Tasks →
a: From the slingshot post, quote the passage between "P.S. the hole" and "on the mini-mag.", inclusive.
b: In the slingshot post, what does the hole at the bottom of the handle hold?
c: Pick up the slingshot post where it stops and write what comes next.

━━ Source extract ━━

I like tubes also. Before I found the Dankung 20-40 and 17-45 I liked Trumark RR-T red tapered tubes the best. Like you, for me they were more accurate. I never put them on the slingshot right out of the package either. I stretch both tubes, as if they are on a fork, between my hands to find the proper length. For me, that is where they stop stretching at two inches past my draw length. This gives very good performance for target shooting.








Here are two I rigged with RR-Ts:








If I did it today, I would shorten the leather to where the hole for the tube would be as close to the slingshot as possible. I tried attaching the tube directly like flats, but I felt it shot better with the leather for over the top. I was obviously concerned about the leather hitting me in the face, but it proved itself that even one groove with no screw is plenty to hold it in place with stretched rubber around the groove.







P.S. the hole at the bottom of the handle holds a mag flashlight for night shooting. It works very well. This one has a set screw to keep the light from moving in the hole, even though the hole is snug on the mini-mag.


----------



## Don

smitty said:


> I like tubes also. Before I found the Dankung 20-40 and 17-45 I liked Trumark RR-T red tapered tubes the best. Like you, for me they were more accurate. I never put them on the slingshot right out of the package either. I stretch both tubes, as if they are on a fork, between my hands to find the proper length. For me, that is where they stop stretching at two inches past my draw length. This gives very good performance for target shooting.
> 
> 
> 
> 
> 
> 
> 
> 
> Here are two I rigged with RR-Ts:
> View attachment 914
> 
> 
> If I did it today, I would shorten the leather to where the hole for the tube would be as close to the slingshot as possible. I tried attaching the tube directly like flats, but I felt it shot better with the leather for over the top. I was obviously concerned about the leather hitting me in the face, but it proved itself that even one groove with no screw is plenty to hold it in place with stretched rubber around the groove.

━━━
━━ Raw data ━━

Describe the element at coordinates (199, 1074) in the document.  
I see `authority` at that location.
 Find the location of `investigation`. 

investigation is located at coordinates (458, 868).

━━━

Solved problems →
a:
P.S. the hole at the bottom of the handle holds a mag flashlight for night shooting. It works very well. This one has a set screw to keep the light from moving in the hole, even though the hole is snug on the mini-mag.

b: A mag flashlight for night shooting.

c:
> 
> 
> 
> 
> 
> 
> 
> P.S. the hole at the bottom of the handle holds a mag flashlight for night shooting. It works very well. This one has a set screw to keep the light from moving in the hole, even though the hole is snug on the mini-mag.


Smitty,

Thats a cool set up you have on those slings. Right now I'm just using zip ties to mount the bands right to the forks. It takes a little doing but if I stretch the bands as I tighten the zip ties the bands stay on very nicely. Some times I have to make second or third attempts to get them on tight enough but it works. My accuracy has definitly improved and I am looking forward to setting up future slingshots in the same way.

Don


----------



## Don

smitty said:


> I like tubes also. Before I found the Dankung 20-40 and 17-45 I liked Trumark RR-T red tapered tubes the best. Like you, for me they were more accurate. I never put them on the slingshot right out of the package either. I stretch both tubes, as if they are on a fork, between my hands to find the proper length. For me, that is where they stop stretching at two inches past my draw length. This gives very good performance for target shooting.
> 
> 
> 
> 
> 
> 
> 
> 
> Here are two I rigged with RR-Ts:
> View attachment 914
> 
> 
> If I did it today, I would shorten the leather to where the hole for the tube would be as close to the slingshot as possible. I tried attaching the tube directly like flats, but I felt it shot better with the leather for over the top. I was obviously concerned about the leather hitting me in the face, but it proved itself that even one groove with no screw is plenty to hold it in place with stretched rubber around the groove.
> 
> 
> 
> 
> 
> 
> 
> P.S. the hole at the bottom of the handle holds a mag flashlight for night shooting. It works very well. This one has a set screw to keep the light from moving in the hole, even though the hole is snug on the mini-mag.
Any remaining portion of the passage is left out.